Spätestens seit den Romanen von Dan Brown haben Thriller mit religionsgeschichtlichem Hintergrund einen festen Platz in den Bestsellerlisten. Thematisch ist “Alpha et Omega” ähnlich aufgestellt wie auch “Der daVinci-Code”. Es geht um ein Geheimnis aus dem Mittelalter mit kirchengeschichtlicher Bedeutung, eine alte Sekte, welche dieses Geheimnis aufzuspüren versucht, und eine Gruppe von Personen, die mehr oder minder ungewollt in diese Suche einbezogen werden.

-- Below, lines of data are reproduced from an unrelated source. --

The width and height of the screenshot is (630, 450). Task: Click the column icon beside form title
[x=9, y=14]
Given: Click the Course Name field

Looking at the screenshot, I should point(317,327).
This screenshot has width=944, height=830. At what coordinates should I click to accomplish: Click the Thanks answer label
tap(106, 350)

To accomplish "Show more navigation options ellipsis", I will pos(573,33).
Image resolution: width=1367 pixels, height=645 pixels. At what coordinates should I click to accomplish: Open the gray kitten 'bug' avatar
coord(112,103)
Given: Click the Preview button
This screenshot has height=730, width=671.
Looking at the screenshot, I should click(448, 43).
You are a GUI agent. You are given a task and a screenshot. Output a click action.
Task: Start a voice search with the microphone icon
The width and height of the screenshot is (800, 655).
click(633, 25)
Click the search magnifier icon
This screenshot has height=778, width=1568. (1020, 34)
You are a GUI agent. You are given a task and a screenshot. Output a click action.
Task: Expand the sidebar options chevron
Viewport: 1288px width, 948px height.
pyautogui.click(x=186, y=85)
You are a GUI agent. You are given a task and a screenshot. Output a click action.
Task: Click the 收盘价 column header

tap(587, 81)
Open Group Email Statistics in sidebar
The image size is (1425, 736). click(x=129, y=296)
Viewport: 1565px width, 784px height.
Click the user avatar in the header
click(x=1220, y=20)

Die Qualitäten eines “Illuminati” erreicht Berrys Roman nicht ganz. Aber verglichen mit anderen Exemplaren des Genre sind seine Figuren recht dreidimensional gezeichnet, die Action-Sequenzen nicht völlig unglaubwürdig, und auf die die Darstellung mystischer Erfahrungen wird auch verzichtet.
Etwas beeinträchtigt hat den Lesegenuss, dass man teilweise recht lange hingehalten wird, bis die Handelnden sich entschließen, mit Informationen herauszurücken. Dieser dramaturgische Kniff wird mir etwas zu oft angewandt, um eine noch bessere Bewertung zu vergeben.
Insgesamt aber ein spannender Thriller.